**AIM OF THE EXERCISE**
For the records below, give the number of lines where the string "agent" occurs. Include nothing else.

(Collected data)
====================

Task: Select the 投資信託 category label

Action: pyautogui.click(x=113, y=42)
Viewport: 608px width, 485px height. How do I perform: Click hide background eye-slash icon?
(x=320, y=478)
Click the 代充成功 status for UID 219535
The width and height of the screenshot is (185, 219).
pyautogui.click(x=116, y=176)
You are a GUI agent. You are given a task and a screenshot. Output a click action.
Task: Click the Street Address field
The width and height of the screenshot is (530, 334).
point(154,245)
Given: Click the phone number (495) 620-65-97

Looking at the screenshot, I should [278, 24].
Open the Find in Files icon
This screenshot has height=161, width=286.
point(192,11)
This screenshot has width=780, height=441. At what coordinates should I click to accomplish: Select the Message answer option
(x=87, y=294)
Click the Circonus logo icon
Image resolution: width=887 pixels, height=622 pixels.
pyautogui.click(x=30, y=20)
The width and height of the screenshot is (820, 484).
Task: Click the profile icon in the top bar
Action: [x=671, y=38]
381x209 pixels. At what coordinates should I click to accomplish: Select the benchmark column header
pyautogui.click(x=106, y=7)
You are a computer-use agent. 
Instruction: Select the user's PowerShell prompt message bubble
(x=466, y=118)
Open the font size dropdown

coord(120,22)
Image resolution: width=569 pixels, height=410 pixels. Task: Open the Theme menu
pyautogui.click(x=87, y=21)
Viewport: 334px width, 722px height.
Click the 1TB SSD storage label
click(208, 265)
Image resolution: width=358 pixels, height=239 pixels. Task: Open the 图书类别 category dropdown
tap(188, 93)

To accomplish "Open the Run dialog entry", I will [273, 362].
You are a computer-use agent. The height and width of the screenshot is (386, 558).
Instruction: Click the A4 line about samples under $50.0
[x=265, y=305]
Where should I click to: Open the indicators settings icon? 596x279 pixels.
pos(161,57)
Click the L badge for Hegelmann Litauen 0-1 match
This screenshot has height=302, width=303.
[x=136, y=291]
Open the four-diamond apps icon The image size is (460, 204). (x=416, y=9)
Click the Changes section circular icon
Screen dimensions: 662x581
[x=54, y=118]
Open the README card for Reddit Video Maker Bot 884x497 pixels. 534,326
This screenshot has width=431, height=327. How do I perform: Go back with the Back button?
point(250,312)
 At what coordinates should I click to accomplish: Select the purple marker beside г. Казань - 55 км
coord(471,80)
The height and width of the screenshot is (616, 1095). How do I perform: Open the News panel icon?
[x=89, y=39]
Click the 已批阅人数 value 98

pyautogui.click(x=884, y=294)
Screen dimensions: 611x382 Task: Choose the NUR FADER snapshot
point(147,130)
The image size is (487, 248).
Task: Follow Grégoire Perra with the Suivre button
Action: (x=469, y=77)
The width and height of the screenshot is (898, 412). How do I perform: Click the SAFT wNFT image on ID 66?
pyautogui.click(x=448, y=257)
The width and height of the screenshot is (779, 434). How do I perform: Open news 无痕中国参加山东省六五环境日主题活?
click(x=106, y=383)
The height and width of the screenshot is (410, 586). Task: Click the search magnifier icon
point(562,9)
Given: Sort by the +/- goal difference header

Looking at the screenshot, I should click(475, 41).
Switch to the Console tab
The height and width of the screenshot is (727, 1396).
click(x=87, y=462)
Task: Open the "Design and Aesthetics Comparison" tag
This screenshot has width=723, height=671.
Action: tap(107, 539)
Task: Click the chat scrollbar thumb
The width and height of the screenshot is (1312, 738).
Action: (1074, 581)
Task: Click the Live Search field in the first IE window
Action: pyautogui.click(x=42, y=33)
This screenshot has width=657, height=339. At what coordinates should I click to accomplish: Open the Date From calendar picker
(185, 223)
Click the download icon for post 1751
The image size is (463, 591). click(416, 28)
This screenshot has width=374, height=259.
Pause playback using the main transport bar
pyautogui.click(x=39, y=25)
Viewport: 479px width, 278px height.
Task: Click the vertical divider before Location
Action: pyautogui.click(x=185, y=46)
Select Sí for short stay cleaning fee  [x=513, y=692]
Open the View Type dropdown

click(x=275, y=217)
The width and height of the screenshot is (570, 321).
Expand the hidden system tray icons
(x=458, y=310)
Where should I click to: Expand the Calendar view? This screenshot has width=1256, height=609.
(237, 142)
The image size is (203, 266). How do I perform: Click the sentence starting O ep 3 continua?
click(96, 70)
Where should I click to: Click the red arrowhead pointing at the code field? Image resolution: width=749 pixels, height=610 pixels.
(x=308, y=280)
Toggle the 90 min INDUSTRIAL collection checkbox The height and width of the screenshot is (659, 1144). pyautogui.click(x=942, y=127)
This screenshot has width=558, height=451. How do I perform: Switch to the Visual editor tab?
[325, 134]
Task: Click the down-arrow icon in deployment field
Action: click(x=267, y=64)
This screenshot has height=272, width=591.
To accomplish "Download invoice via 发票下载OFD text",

====================

**RESPONSE BOX**
3